É uma luz que, pela imaginação, é possível projectar na própria corrente sanguínea e subtilizá-la, aquela luz invocada por Guerra Junqueiro na Oração e que, não obstante a sombra do monismo a que dá abrigo, a vemos progredir da treva para o pensamento.
Para o Afonso Botelho, que amou, pensou e saudou lealmente o Rei Supremo, escrevi este epitáfio, que publiquei no Setubalense:
“Partiu mais um.
Como é próprio da fase outonal do ciclo, vão-se, uma a uma, desprendendo as folhas da Árvore que está plantada no centro de Portugal e que é, simultaneamente, a Árvore da Vida e a Árvore do Conhecimento.

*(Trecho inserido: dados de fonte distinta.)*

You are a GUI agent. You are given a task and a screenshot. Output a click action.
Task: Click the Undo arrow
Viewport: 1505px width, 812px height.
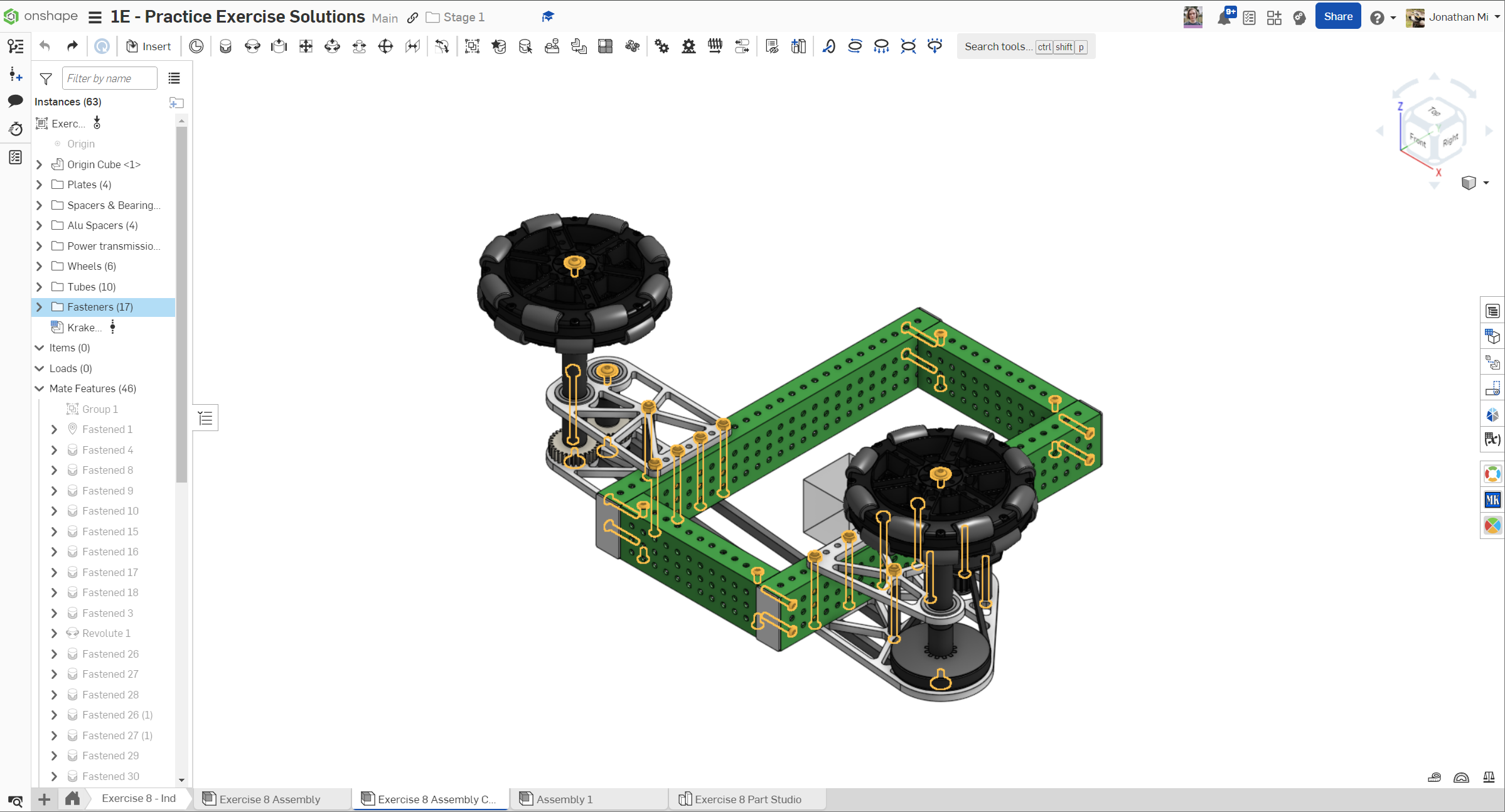[45, 46]
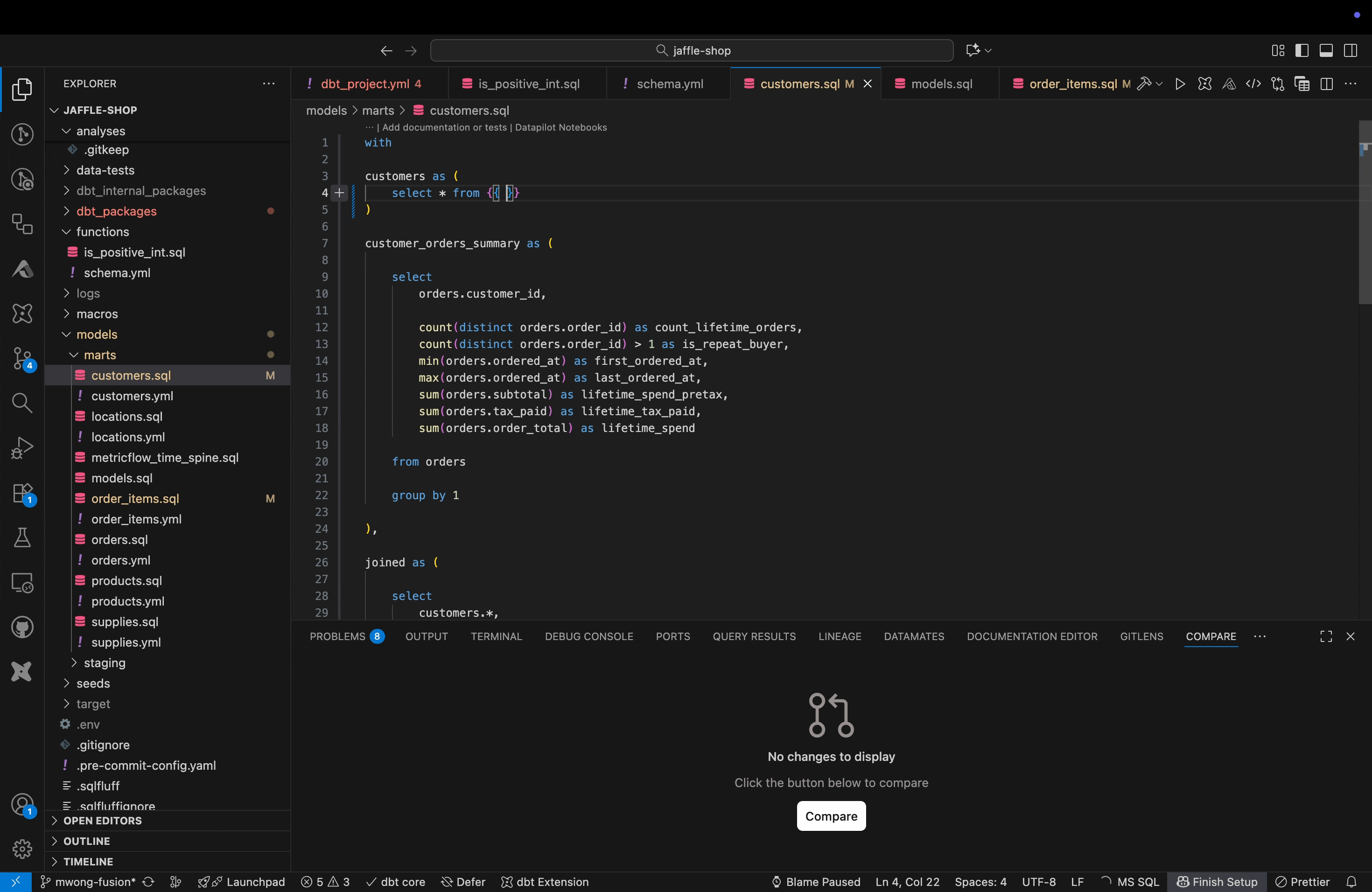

Ei-la, despida mas não morta, tal choupo na margem da corrente do mundo político-económico, com duas ou três folhas ainda presas, lembrando a Primavera que nunca foi. Reverdescerá um dia, transmutada em árvore de folha perpétua, como o “verde pinheiro” de D. Dinis.
Entretanto, junto à corrente, choramos como as irmãs de Faéton, nela precipitado por não ter sabido conduzir, jovem e louco, o carro de seu Pai. “Menina e Moça me levaram para longe da casa de meus pais”. Portugal é o país do verdadeiro exílio, porque é quando estamos nele que dele temos saudades. Estranho paradoxo! Pensemos nisto.

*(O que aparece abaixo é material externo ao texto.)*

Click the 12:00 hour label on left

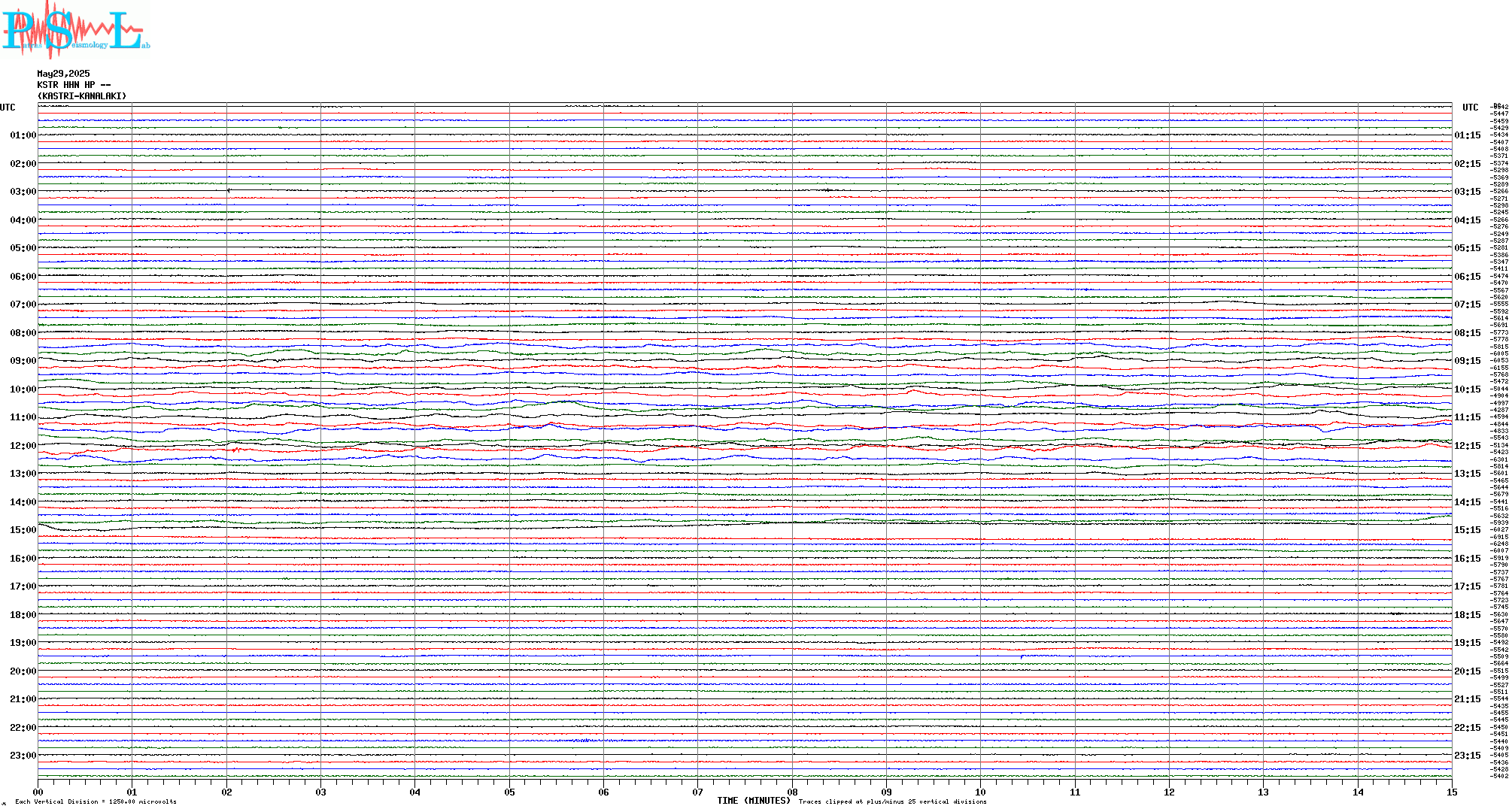(23, 446)
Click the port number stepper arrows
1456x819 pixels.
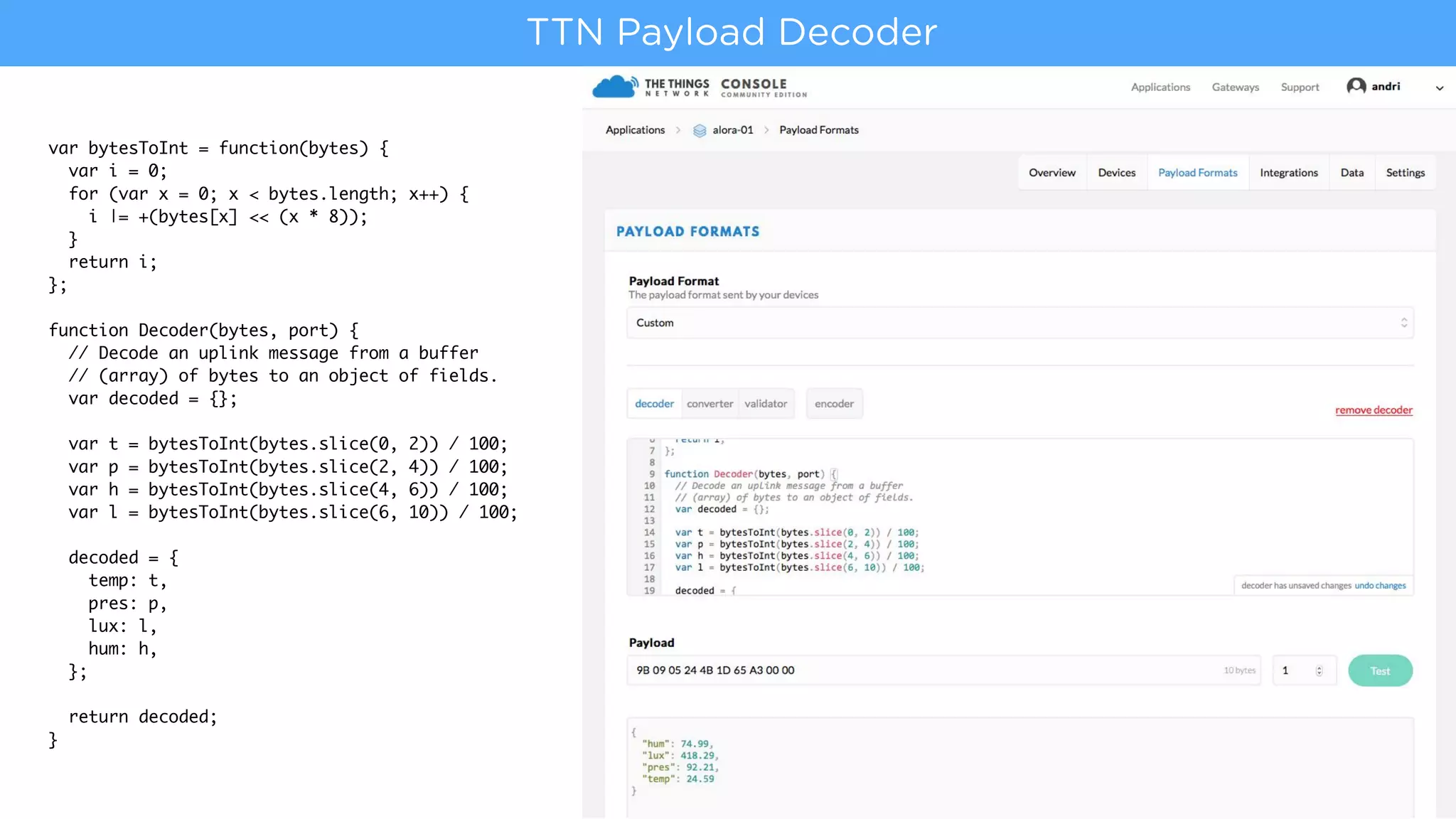coord(1319,670)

Partiu mais um. Este chamava-se na terra Afonso Botelho. Quem o conheceu e viu não pode esquecer as linhas da sua nobre figura que o assemelhava a uma “bouteille”, direita e hierática como a do oráculo de Rabelais, ou a D. Duarte sobre a sela do cavalo olhando os longes da filosofia. Uma garrafa que os nautas do mar desconhecido lançaram à água encerrando preciosos manuscritos é tanto como a figura de um rei montado no seu cavalo magnificamente respeitável. Quem há, porém, aí capaz de decifrar essa carta de marear que é a Teoria do Amor e da Morte?
Direitos e sérios, meditativos e saudosos como ele, contemplemos demoradamente o epitáfio:
“Aqui jaz Afonso Botelho, filósofo insigne. Porque havia destino cumpriu o destino; porque há o espírito, foi livre. Paz à sua alma!”